算数の学習の中で、操作を取り入れることは多く行われますが、そこで見つけた考え方を発表するのが難しかったのですが、デジタルコンテンツを活用することで、操作を再現することが容易にできますね。児童が発表する場面では、コードの処理も大切なことです。このアイディアも参考になります。

西田先生
授業シーン

授業の展開

  1. 本時は、既習の図形の性質や正方形・長方形の求積公式を想起することをきっかけとして、作業的な算数的活動を通して長方形と平行四辺形の面積を比較し、平行四辺形の求積方法を考える活動が中心である。
  2. 導入時には、提示用デジタルコンテンツ1を活用し、既習図形の名称や性質を振り返った。
  3. 展開段階では、長方形と平行四辺形を提示し、その広さを比較することを中心課題として取り組んだ。児童から出された比べ方を尊重し、全体で共有することを目的として、提示用デジタルコンテンツ2を使用した。その後、学習プリントを配布して作業的な算数的活動を行わせた。
  4. 展開の終末部分では、教師が想定した、平行四辺形を長方形に等積変形して求める3つの考え方を中心に、全体で共有した。その際、代表グループの児童に電子黒板を活用し発表用デジタルコンテンツで発表させた。

利用した教材・コンテンツ

  • インターネット上のFlash形式教材<発表用コンテンツ>
    ※本教材は、尼崎コンテンツ研究会で研究・開発・実践されたものです。
  • デジタル化した教科書(dbook使用)<提示用コンテンツ1>
  • 同面積の平行四辺形と長方形の図(自作)<提示用コンテンツ2>
  • 学習プリント(自作)

電子黒板を使う上でのねらい

授業シーン本単元は、図形関係の学習内容ではあるが学習指導要領上「量と測定」に分類される、平面図形の求積を扱う。これまで平行四辺形や三角形の求積は公式を適用することに重点が置かれ、時間的な問題から作業的な算数的活動が十分できなかったり、考えを比較したり共有したりして学びを進める探求的な算数的活動の場面が少なかったりした。
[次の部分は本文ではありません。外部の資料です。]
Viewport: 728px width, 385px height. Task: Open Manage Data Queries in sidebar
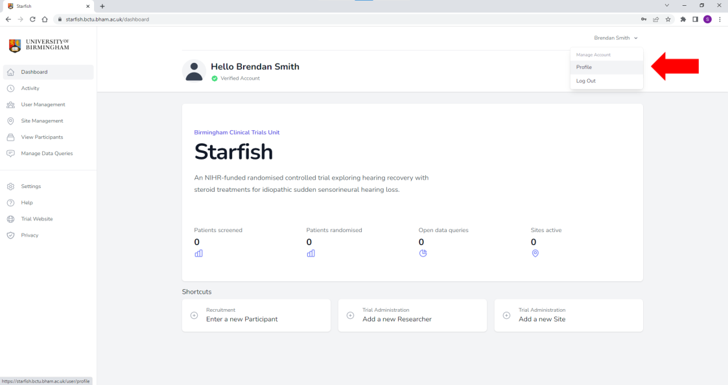tap(47, 154)
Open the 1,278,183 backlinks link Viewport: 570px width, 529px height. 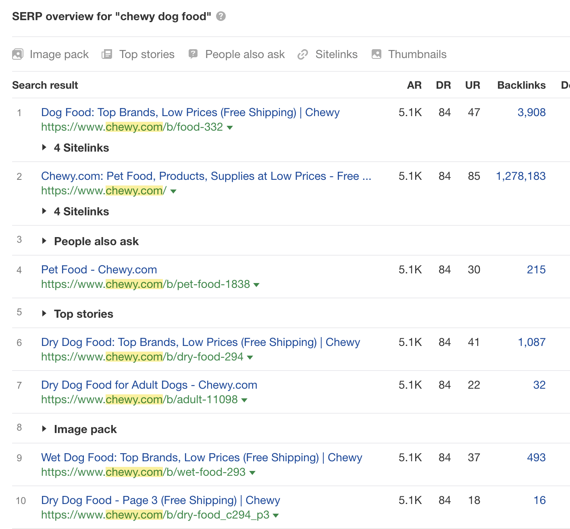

そこで、こうした問題を解消する手だてとして、学年及び学級児童の実態を踏まえた上でICT機器やデジタルコンテンツを活用して授業展開する。ICT機器は、児童の理解を促進させるための拡大提示及び成果物共有のためのツールとして、児童の思考の道筋を整理して連続した授業展開を進めるための道具としての活用を図る。

 

 

電子黒板を使ってことによる効果

  • 提示用コンテンツ1は児童が持つ教科書を拡大提示する形のものである。黒板と自分の手元が一致することは児童に安心感を与え学習に対する集中度を向上させた。
  • 提示用コンテンツ2は児童の課題把握に効果的だった。
  • 発表用コンテンツは、自分たちが実際に操作した具体物から離れて説明することになり、念頭操作の要素が生まれ、学習の定着度が向上した。

電子黒板の設置面での工夫

  • 黒板の半面全体に大きく映し出すために、通常のマグネット式スクリーンを縦長に2枚貼り付けて大型スクリーンとした。
  • ユニットのケーブルが床上にたれることを防ぐ(安全面から)ために、黒板下にテープ付きフラットモールを貼り付け、そこを通すようにした。同様にプロジェクタや電源の配線もフラットモールを通し、児童が引っかかるなどの余分な心配を排除した。